Kasus ini viral karena ia dibunuh ketika sedang diwawancarai sejumlah wartawan televisi dengan pengawalan polisi. Sejumlah penembak juga tergabung di rombongan wartawan. Setelah membunuh, sang penembak meneriakkan “Jai Shri Ram” (Hiduplah Dewa Rama!), yang menunjukkan hal itu bermotif sentimen agama. Polisi pengawal pun tidak melakukan tindakan antisipasi agar hal lebih buruk tidak terjadi.

Lima hari sebelumnya, seorang pendeta anti-muslim, Yati Narsinghanand, membuat pidato yang bernada provokatif menyeru umat Hindu merebut Ka’bah, Mekkah. “Jika kalian tidak merebut Makkeshwar Mandir (Ka’bah), maka tidak ada kekuatan bumi yang dapat mengalahkan Islam”.

Apakah peristiwa itu berkolerasi? Dalam konteks perkembangan media informasi dan digital saat ini, semua hal beresonansi dengan cepat. Bagi India sendiri, intoleransi semakin signifikan beberapa tahun belakangan oleh isu-isu sentimen agama, terutama Hindu-Muslim.

Sebelumnya sempat muncul larangan bagi mahasiswi muslim berhijab ke kampus. Kontroversi ini mengemuka karena hijab dianggap tidak melambangkan representasi identitas India sebenarnya. Hujatan dilontarkan meminta mereka “pulang” ke Pakistan atau Bangladesh saja; dua negara sebelumnya merupakan bagian dari India.

 

Efek kepakan kupu-kupu

Apa yang terjadi di India adalah sesuatu yang bisa sangat terbuka terjadi di belahan dunia manapun ketika kebebasan dan demokrasi diartikan secara negatif, termasuk di Indonesia. Titik paling ekstremnya ketika masyarakat dalam konstruksi negara bangsa tidak siap hidup harmoni dalam perbedaan.

Isu politik identitas memang semakin menguat bak puting beliung yang awalnya hanya kepakan kupu-kupu. Isu seperti itu bisa terus tereskalasi hingga sampai pada titik tidak mudah dihentikan lagi. Klaim bahwa setiap etnis, komunitas, dan agama termasuk sistem kepercayaan berhak memelihara dan mengembangkan identitas sosio-kultural sebagaimana termaktub di dalam Kovenan Internasional tentang Hak-hak Ekonomi-Sosial-Budaya akhirnya bisa mematikan. Politik chauvinisme dan ekslusivisme awalnya berakar dari politik identitas yang kemudian bertunas menjadi praktik negasi terhadap pihak berbeda.

DATA YANG DIBERIKAN:
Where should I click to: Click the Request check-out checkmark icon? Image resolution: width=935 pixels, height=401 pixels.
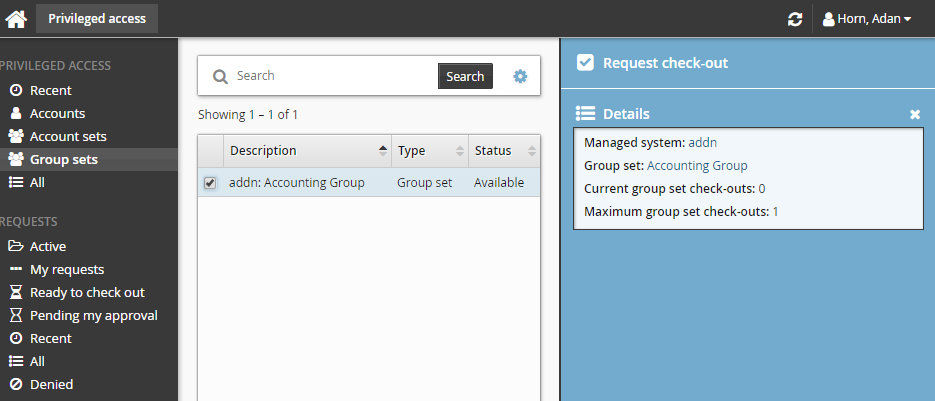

YANG PERLU DIKERJAKAN:
Jawablah tiga pertanyaan berikut berdasarkan teks bacaan tentang intoleransi di India.
1. Apa yang diteriakkan sang penembak setelah membunuh?
2. Dalam pidatonya, Yati Narsinghanand menyeru umat Hindu untuk merebut apa?
3. Ke negara mana saja mahasiswi muslim berhijab diminta "pulang" dalam hujatan yang dilontarkan?

JAWABAN TUGAS INI:
1. "Jai Shri Ram" (Hiduplah Dewa Rama!)
2. Ka'bah, Mekkah.
3. Pakistan atau Bangladesh.